Messe als strategisches Instrument verstehen lernen
Standparties und Freibier binden keine Kunden

Die einzigartige Mehrdimensionalität einer Messe bietet ausstellenden Unternehmen eine ideale Plattform zum parallelen Umsetzen unterschiedlicher Marketingziele.

Messen rangieren in der Beliebtheitsskala der Marketinginstrumente im Business-to-Business ganz oben. Das hat nicht zuletzt die vom Ausstellungs- und Messe-Ausschuß der Deutschen Wirtschaft e. V. (Auma), Köln, 1999 in Auftrag gegebene Studie „Messefunktions- und Potenzial-Analyse“ des Emnid-Instituts bestätigt. Im Absatzprozess der Unternehmen spielt die Messe eine herausragende Rolle. Immerhin 57 % der befragten Unternehmen mit über 5 Mio. DM Umsatz nennen die Messe als das Schlüssel-Instrument zur Erreichung absatzpolitischer Ziele.

Um so erstaunlicher ist es, dass die Messe in der Praxis ausschließlich als Kommunikations-Instrument verstanden wird, und nur zwei von drei Ausstellern maximal 60% ihres Messepotenzials ausschöpfen. Wie lässt sich dieser offensichtliche Widerspruch erklären?

==============================

**DIE AUFGABEN**
A – Tauschen Sie im Text über Messen im Abschnitt von „Messen rangieren in“ bis hinunter zu „offensichtliche Widerspruch erklären?“ das Wort „Unternehmen“ gegen „Firmen“ aus, und geben Sie diesen Abschnitt so verändert wieder.
B – Skalieren Sie bei den Einträgen alles von der Zeile mit „OCEANÍA (170, 7)“ bis hinunter zur Zeile mit „Sistema de retención“, beide eingeschlossen: Multiplizieren Sie jede Koordinate in den Antworten mit 0,3, runden Sie auf ganze Zahlen (Hälften aufwärts), und geben Sie nur diese Zeilen vollständig samt ihren Beschriftungen wieder.

**ENTNOMMENES MATERIAL**

==============================

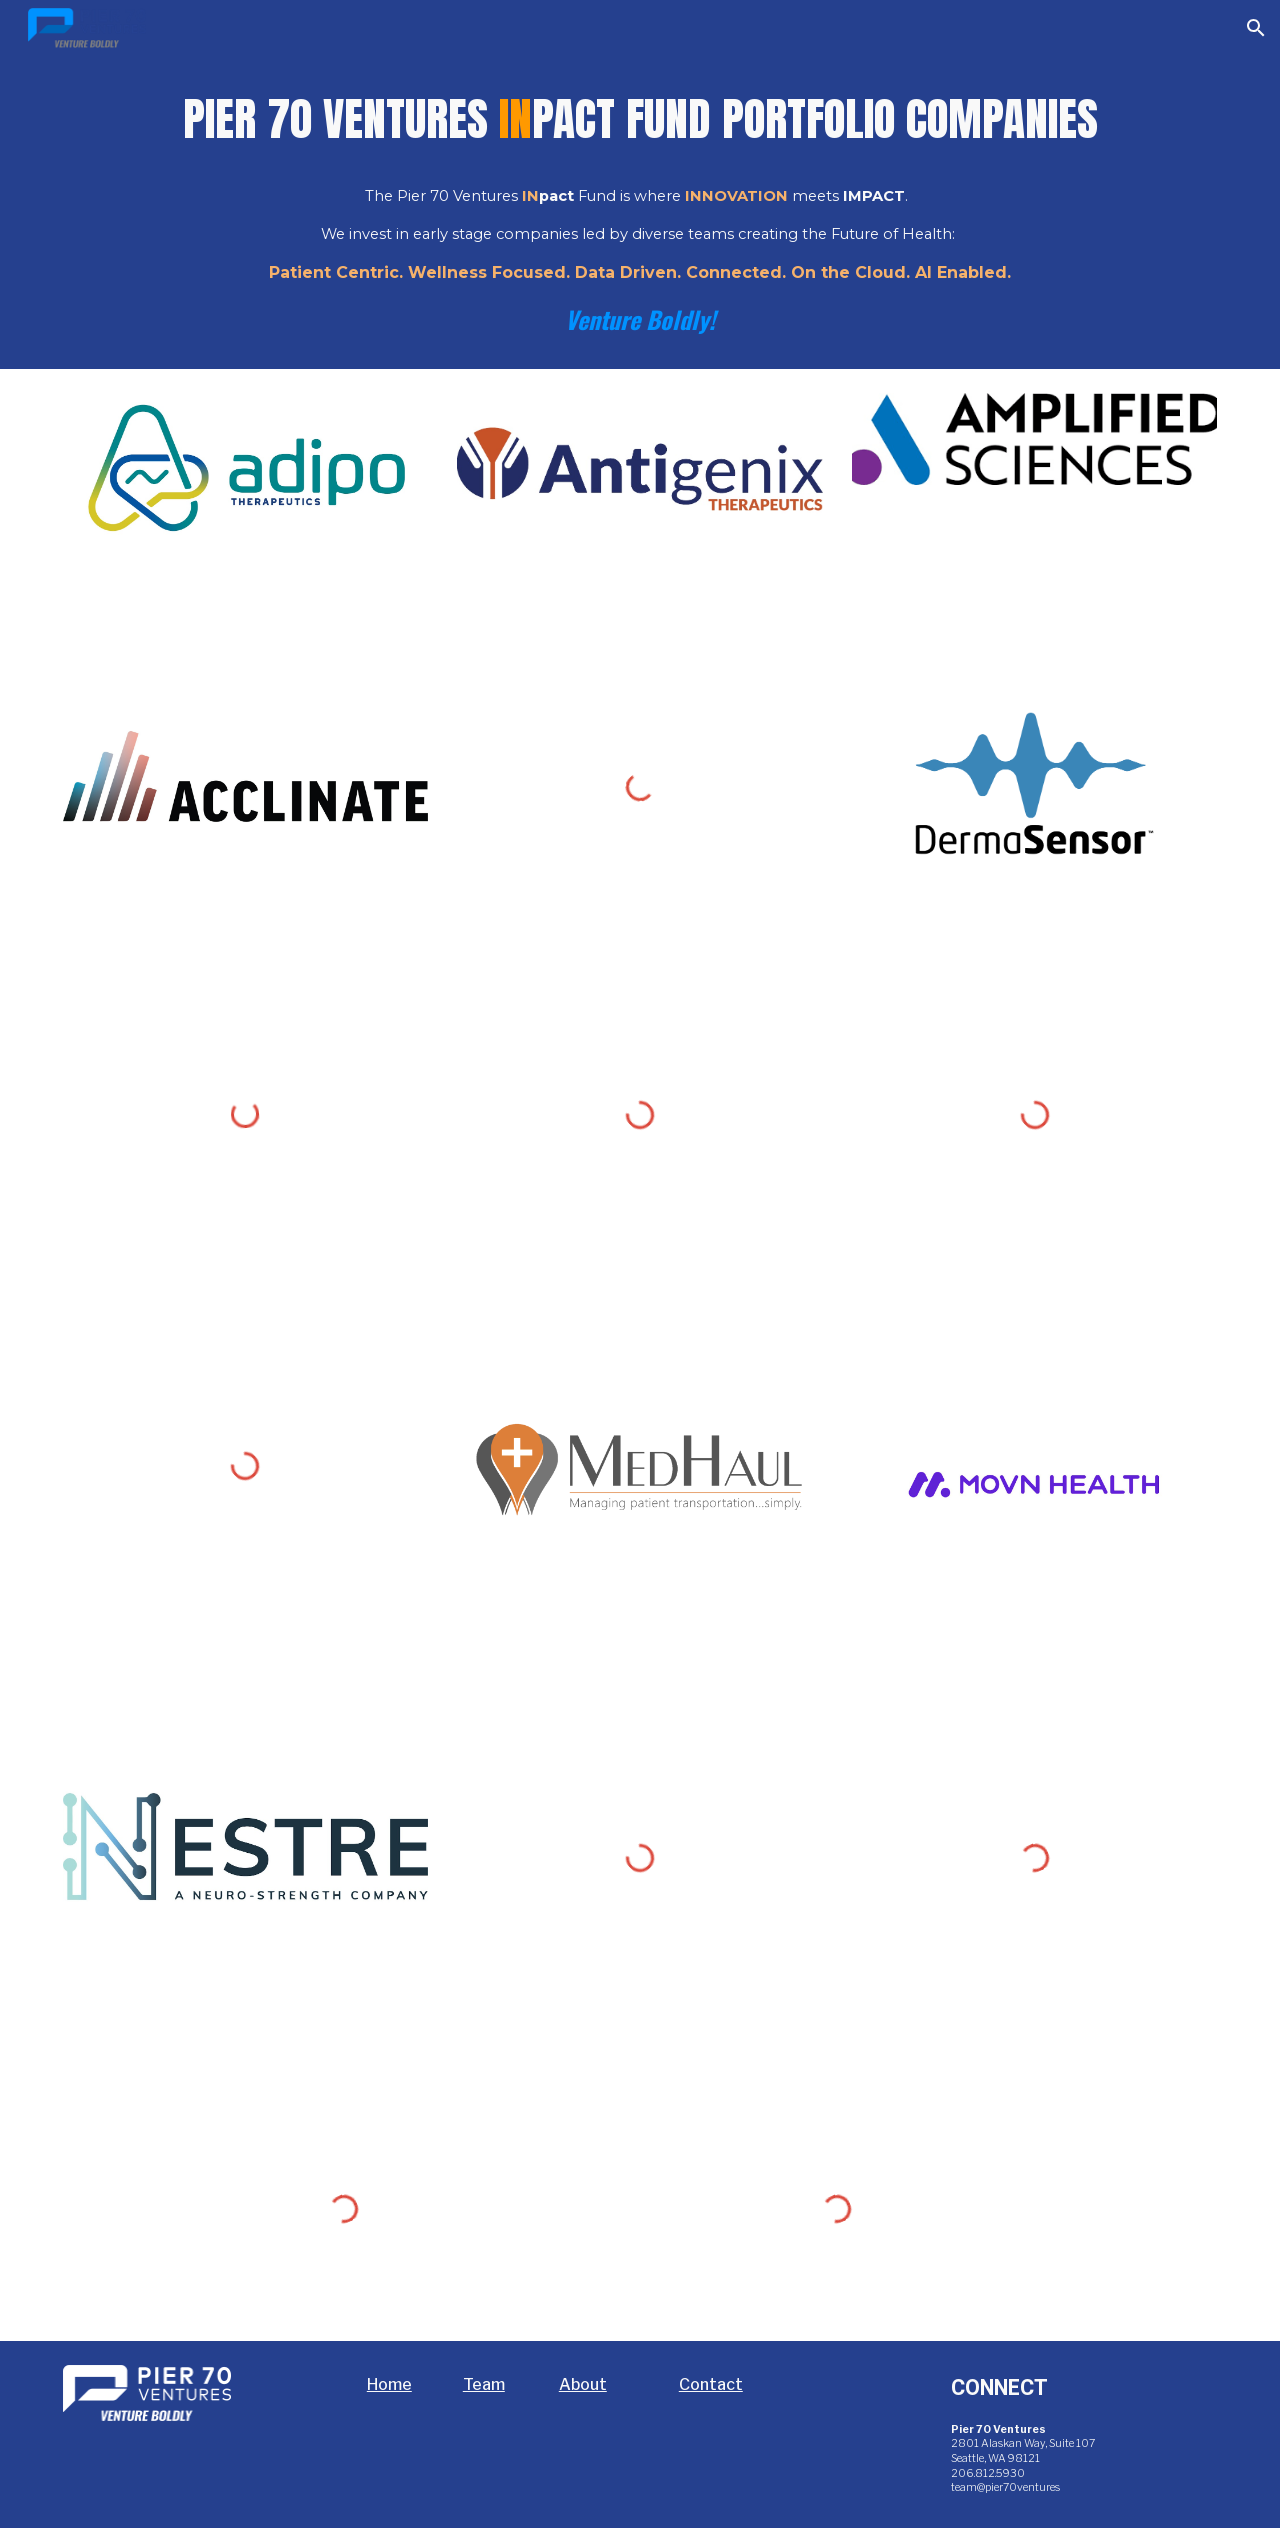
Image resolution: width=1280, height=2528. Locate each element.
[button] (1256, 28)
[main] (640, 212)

==============================

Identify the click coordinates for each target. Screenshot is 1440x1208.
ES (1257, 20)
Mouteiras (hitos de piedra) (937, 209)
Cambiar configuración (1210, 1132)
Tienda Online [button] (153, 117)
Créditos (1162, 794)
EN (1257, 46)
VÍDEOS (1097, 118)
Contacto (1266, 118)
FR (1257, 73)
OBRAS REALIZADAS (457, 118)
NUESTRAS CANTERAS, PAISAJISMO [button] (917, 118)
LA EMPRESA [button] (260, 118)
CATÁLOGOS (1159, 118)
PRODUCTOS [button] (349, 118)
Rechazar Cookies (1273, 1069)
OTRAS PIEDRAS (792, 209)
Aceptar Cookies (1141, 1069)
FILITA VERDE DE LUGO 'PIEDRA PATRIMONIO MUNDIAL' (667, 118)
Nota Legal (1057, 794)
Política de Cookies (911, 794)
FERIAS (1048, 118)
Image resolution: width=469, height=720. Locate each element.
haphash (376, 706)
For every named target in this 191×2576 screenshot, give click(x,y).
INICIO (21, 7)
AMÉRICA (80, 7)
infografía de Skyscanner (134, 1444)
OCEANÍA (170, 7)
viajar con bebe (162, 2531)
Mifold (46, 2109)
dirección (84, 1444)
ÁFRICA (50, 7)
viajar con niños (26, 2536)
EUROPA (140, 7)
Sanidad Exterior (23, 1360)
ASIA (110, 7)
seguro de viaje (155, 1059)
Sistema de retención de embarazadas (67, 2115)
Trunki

==============================

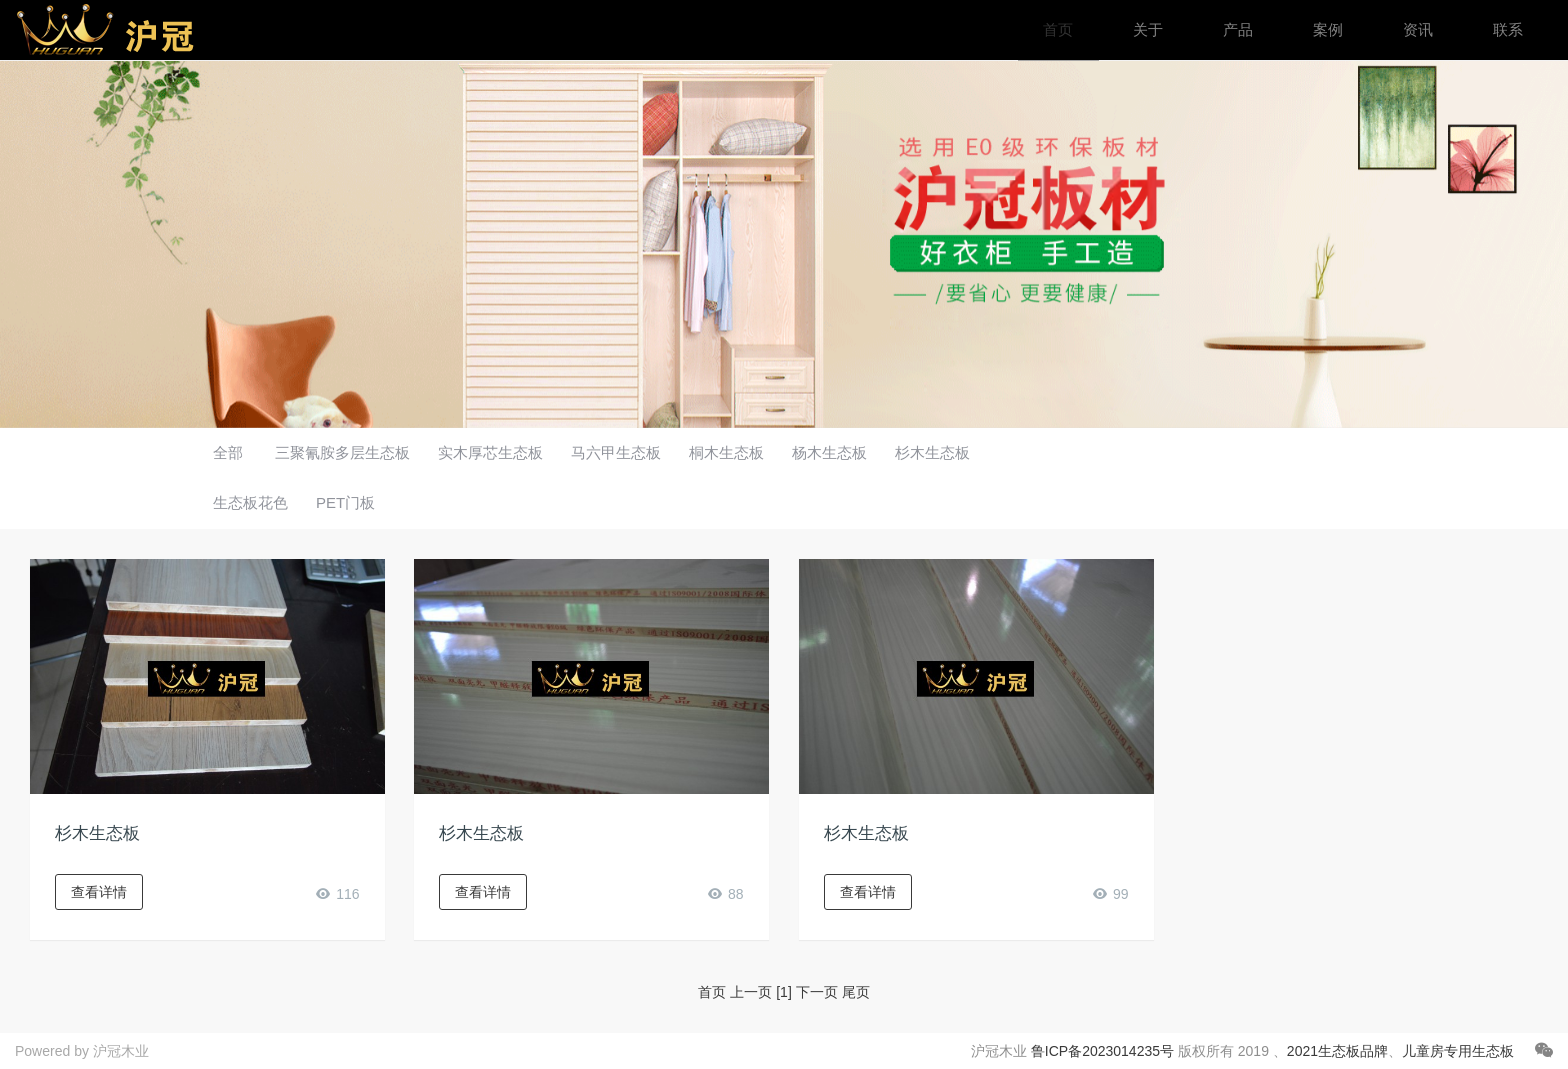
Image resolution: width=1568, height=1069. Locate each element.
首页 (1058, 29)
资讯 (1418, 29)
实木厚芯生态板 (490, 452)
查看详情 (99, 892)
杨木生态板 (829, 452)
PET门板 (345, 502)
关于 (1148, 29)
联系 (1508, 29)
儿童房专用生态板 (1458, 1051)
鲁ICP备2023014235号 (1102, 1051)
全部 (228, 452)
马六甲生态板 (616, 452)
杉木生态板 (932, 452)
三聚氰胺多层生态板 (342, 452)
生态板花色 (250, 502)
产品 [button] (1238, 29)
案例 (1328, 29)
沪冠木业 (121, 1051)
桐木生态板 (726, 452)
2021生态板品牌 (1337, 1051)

==============================

**VOLLSTÄNDIGE LÖSUNGEN**
A –
Messen rangieren in der Beliebtheitsskala der Marketinginstrumente im Business-to-Business ganz oben. Das hat nicht zuletzt die vom Ausstellungs- und Messe-Ausschuß der Deutschen Wirtschaft e. V. (Auma), Köln, 1999 in Auftrag gegebene Studie „Messefunktions- und Potenzial-Analyse“ des Emnid-Instituts bestätigt. Im Absatzprozess der Firmen spielt die Messe eine herausragende Rolle. Immerhin 57 % der befragten Firmen mit über 5 Mio. DM Umsatz nennen die Messe als das Schlüssel-Instrument zur Erreichung absatzpolitischer Ziele.

Um so erstaunlicher ist es, dass die Messe in der Praxis ausschließlich als Kommunikations-Instrument verstanden wird, und nur zwei von drei Ausstellern maximal 60% ihres Messepotenzials ausschöpfen. Wie lässt sich dieser offensichtliche Widerspruch erklären?

B –
OCEANÍA (51, 2)
viajar con bebe (49, 759)
Mifold (14, 633)
dirección (25, 433)
ÁFRICA (15, 2)
viajar con niños (8, 761)
EUROPA (42, 2)
Sanidad Exterior (7, 408)
ASIA (33, 2)
seguro de viaje (47, 318)
Sistema de retención de embarazadas (20, 635)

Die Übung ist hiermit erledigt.